Attendu que la menace à l’ordre public évoquée au 3° de l’article L. 742-5 peut être valablement caractérisée au regard de faits antérieurs à la troisième prolongation, à la condition qu’elle perdure à la date de la requête en 4ème prolongation ;
Attendu que [U] [Y] a été condamné selon jugement du 07 août 2023 à la peine de 2 ans d’emprisonnement, assortie d’une interdiction du territoire français pour une durée de 5 ans, en répression de faits constitutifs de vol aggravé par deux circonstances (dont la violence) et recel de vol aggravé par deux circonstances ;
Attendu que ces éléments caractérisent la menace à l’ordre public générée par la présence sur le sol français de [U] [Y], à la date de la requête en 4ème prolongation et à celle à laquelle le juge de Céans statue sur celle-ci ;
Et attendu que [U] [Y] ne saurait reprocher à l’autorité préfectorale de n’avoir pas effectué de diligence en vue de son éloignement pendant la troisième période de prolongation, alors que ses refus itératifs d’autoriser la prise de ses empreintes a privé l’autorité administrative de toute possibilité d’avancer dans le processus d’éloignement, sans que celle-ci ne soit tenue de solliciter une quatrième prise d’empreinte totalement illusoire ;
Qu’il convient en conséquence d’infirmer l’ordonnance entreprise et d’ordonner la prolongation de la mesure de rétention pour une durée supplémentaire de 15 jours ;
PAR CES MOTIFS
Déclarons recevable l’appel formé par le procureur de la République de [Localité 4] ;
Déclarons recevable l’appel incident formé [U] [Y]

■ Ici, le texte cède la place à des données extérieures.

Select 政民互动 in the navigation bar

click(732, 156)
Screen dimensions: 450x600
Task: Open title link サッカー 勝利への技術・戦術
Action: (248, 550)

Confirmons l’ordonnance du juge des libertés et de la détention RG 25/1519 en tant qu’elle déclare la requête préfectorale en 4ème prolongation de la mesure de rétention visant [U] [Y] recevable ;
L’infirmons en tant qu’elle rejette cette requête ;
Statuant à nouveau :
Ordonnons la 4ème prolongation, pour une durée de 15 jours, de la mesure de rétention administrative de [U] [Y], décidée le 07 février 2025 par la préfète du Rhône et exécutée à compter du 08 février 2025.